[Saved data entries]
****************
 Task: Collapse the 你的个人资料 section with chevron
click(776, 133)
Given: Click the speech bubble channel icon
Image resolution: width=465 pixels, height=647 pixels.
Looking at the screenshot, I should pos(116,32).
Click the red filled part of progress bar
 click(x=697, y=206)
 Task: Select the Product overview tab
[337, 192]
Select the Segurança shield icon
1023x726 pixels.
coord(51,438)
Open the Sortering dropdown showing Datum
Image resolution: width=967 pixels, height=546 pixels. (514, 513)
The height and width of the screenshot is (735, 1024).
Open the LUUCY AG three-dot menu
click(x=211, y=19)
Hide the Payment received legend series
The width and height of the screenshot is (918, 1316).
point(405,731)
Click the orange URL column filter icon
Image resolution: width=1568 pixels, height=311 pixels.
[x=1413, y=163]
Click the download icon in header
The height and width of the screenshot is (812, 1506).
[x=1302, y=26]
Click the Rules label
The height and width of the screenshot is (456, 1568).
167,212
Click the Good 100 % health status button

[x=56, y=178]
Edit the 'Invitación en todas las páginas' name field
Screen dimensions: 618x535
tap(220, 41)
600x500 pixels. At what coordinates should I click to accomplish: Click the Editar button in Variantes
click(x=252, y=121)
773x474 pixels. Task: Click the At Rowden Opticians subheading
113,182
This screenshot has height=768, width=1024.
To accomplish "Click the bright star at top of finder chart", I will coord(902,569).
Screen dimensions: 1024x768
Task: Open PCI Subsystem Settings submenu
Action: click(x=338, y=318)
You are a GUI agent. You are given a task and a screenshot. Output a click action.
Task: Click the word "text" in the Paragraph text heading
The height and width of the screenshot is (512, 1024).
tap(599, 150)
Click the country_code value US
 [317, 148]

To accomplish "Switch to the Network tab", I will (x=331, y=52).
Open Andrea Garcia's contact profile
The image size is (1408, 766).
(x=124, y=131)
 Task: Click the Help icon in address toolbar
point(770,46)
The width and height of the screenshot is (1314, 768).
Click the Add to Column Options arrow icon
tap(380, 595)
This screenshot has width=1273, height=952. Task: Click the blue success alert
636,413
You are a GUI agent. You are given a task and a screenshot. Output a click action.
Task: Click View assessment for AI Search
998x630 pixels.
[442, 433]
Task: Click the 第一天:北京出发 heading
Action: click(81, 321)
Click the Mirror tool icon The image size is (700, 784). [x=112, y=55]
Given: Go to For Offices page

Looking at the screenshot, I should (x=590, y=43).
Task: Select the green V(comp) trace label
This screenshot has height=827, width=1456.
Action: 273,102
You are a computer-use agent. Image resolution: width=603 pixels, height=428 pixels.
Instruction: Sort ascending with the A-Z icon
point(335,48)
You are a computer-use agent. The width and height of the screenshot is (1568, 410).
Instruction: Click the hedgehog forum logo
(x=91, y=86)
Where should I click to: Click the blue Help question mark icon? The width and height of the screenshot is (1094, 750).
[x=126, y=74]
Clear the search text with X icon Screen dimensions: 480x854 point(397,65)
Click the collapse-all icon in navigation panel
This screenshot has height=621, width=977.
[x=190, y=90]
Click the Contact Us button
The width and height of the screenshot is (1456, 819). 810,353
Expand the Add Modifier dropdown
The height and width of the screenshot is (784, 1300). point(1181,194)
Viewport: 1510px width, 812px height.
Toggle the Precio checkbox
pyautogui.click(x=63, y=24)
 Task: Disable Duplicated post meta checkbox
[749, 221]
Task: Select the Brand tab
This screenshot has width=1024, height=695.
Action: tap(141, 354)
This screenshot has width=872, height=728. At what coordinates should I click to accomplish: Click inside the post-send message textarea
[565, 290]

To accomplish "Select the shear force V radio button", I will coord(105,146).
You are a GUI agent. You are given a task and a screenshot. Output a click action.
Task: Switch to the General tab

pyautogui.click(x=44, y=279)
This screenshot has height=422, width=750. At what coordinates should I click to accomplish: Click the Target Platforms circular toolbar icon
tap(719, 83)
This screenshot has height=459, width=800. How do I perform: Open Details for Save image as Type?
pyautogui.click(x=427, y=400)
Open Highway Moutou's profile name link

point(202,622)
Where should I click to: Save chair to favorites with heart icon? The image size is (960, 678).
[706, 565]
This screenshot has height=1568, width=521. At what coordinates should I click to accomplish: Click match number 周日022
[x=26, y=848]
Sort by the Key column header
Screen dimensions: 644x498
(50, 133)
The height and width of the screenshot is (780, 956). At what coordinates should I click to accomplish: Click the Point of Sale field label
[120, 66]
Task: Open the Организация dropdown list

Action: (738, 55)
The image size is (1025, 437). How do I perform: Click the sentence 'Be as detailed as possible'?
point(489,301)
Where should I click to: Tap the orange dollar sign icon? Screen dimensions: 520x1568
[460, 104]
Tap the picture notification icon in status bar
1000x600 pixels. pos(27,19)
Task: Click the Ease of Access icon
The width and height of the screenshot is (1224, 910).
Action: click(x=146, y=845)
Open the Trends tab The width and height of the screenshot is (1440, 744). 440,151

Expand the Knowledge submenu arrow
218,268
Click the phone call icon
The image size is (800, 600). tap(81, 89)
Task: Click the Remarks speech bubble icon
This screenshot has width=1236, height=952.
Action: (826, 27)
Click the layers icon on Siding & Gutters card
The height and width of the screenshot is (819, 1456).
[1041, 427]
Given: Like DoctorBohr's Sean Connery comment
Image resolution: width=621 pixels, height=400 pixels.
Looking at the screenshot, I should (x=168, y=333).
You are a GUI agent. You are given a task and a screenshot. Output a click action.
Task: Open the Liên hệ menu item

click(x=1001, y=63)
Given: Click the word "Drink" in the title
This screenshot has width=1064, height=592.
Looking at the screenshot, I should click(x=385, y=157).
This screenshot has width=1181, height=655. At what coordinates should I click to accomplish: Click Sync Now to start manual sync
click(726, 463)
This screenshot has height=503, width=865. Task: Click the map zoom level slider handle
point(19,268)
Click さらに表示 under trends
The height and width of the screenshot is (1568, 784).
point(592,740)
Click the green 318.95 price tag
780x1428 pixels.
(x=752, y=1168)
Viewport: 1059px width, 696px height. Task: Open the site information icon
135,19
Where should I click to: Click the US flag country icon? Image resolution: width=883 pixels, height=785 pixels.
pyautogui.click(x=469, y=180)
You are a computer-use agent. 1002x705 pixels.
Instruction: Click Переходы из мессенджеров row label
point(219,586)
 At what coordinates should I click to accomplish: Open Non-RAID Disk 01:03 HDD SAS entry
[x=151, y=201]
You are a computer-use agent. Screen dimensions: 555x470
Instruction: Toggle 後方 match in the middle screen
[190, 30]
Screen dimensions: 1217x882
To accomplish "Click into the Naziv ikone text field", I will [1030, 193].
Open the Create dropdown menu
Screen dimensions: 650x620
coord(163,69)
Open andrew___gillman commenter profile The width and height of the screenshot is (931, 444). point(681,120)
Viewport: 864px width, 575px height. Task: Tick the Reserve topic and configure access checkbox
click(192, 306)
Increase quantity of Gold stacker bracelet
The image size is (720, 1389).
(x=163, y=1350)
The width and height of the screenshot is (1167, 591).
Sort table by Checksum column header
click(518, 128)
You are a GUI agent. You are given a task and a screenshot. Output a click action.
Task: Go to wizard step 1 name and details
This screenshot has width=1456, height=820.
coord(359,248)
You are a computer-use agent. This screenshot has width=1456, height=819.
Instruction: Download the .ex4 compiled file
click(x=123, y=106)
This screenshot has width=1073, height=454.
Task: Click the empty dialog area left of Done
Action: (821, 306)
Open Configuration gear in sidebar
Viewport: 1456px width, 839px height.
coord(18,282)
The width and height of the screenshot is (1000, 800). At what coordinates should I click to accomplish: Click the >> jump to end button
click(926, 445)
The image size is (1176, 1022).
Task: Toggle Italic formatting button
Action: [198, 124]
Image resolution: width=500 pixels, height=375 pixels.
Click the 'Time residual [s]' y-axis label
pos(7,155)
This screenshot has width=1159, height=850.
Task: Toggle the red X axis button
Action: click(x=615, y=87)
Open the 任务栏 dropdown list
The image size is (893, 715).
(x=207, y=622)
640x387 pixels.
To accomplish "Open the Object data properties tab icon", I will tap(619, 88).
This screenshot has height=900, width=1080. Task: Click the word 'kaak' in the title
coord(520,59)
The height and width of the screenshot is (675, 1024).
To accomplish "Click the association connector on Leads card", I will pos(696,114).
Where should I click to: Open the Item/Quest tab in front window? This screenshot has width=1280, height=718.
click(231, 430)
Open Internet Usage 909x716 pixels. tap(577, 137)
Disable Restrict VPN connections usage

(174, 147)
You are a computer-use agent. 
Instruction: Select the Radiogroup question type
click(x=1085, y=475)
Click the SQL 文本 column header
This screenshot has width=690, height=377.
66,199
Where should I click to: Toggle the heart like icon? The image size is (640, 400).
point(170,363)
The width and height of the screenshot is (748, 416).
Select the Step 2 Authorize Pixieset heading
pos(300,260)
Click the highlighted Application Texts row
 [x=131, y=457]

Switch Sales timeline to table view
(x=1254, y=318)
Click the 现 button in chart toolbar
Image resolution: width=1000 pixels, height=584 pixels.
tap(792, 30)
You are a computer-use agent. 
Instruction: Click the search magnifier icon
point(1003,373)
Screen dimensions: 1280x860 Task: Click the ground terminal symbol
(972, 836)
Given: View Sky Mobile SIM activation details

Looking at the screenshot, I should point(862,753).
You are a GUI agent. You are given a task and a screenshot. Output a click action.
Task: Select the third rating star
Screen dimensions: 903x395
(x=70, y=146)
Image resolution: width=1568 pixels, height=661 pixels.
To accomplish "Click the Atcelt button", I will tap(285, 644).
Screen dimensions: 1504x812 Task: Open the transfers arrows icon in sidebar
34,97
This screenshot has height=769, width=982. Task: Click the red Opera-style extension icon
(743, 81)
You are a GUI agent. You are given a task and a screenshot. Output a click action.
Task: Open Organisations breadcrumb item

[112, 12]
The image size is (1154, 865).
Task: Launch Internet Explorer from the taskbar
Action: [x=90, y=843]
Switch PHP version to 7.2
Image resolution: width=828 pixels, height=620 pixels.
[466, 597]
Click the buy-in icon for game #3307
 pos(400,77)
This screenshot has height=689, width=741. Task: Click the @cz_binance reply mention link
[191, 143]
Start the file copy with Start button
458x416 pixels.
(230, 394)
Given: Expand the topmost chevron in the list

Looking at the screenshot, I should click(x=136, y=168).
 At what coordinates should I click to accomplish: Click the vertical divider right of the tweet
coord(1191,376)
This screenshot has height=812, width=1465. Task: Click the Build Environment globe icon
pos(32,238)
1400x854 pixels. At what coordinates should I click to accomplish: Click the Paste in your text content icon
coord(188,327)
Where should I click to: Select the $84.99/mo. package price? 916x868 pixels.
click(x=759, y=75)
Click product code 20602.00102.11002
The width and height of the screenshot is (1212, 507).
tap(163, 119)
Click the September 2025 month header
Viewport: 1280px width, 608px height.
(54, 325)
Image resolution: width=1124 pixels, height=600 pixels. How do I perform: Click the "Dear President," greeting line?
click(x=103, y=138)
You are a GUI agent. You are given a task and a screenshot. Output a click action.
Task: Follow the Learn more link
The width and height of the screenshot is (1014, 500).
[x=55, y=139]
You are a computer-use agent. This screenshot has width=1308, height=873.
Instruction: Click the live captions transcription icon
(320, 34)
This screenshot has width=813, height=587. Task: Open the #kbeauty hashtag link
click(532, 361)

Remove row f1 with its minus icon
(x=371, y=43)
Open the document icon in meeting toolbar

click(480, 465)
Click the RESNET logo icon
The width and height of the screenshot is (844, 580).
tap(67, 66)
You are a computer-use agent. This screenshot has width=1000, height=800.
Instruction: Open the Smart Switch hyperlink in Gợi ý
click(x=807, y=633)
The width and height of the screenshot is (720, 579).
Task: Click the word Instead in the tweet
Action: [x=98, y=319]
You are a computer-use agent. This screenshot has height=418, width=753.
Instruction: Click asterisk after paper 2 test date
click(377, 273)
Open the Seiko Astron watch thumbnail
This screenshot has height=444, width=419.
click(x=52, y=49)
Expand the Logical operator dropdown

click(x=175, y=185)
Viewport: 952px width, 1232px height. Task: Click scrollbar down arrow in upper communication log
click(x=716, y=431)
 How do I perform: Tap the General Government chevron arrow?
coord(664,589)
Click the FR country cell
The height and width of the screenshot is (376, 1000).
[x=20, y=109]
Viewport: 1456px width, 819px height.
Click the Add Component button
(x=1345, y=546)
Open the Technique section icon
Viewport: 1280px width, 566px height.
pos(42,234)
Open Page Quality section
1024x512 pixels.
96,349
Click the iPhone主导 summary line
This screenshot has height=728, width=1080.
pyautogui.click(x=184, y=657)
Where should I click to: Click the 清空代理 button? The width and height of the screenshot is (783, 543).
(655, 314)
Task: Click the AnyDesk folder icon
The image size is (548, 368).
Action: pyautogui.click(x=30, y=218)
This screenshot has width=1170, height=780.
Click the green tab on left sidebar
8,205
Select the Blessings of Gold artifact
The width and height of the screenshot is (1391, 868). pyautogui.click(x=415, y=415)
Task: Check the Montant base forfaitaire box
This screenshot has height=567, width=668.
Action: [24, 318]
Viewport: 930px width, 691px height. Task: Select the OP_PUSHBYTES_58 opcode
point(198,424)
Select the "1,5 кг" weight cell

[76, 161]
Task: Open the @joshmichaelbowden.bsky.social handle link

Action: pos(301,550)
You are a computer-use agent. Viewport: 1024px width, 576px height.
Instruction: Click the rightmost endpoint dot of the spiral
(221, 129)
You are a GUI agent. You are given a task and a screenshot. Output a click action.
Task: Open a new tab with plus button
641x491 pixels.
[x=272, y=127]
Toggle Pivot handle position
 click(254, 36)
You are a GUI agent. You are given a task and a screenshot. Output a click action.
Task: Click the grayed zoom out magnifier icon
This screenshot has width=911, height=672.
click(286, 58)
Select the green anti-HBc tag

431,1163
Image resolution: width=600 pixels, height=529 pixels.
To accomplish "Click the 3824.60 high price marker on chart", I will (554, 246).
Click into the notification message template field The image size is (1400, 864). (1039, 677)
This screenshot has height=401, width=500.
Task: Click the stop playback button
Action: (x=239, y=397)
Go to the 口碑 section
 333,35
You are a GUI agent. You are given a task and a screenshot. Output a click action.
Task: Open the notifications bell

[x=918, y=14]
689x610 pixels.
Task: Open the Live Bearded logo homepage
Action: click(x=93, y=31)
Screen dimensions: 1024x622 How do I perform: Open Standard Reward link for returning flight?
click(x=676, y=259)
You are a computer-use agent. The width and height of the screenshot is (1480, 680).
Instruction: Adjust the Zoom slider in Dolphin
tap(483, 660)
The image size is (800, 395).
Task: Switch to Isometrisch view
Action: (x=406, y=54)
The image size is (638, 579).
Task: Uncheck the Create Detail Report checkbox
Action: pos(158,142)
****************
Exercise directions – Only the lines from the top of the data through the line that contains "The height and width of the screenshot is (735, 1024)." should be quoted, exactly as they stand.

Result for this exercise –
 Task: Collapse the 你的个人资料 section with chevron
click(776, 133)
Given: Click the speech bubble channel icon
Image resolution: width=465 pixels, height=647 pixels.
Looking at the screenshot, I should pos(116,32).
Click the red filled part of progress bar
 click(x=697, y=206)
 Task: Select the Product overview tab
[337, 192]
Select the Segurança shield icon
1023x726 pixels.
coord(51,438)
Open the Sortering dropdown showing Datum
Image resolution: width=967 pixels, height=546 pixels. (514, 513)
The height and width of the screenshot is (735, 1024).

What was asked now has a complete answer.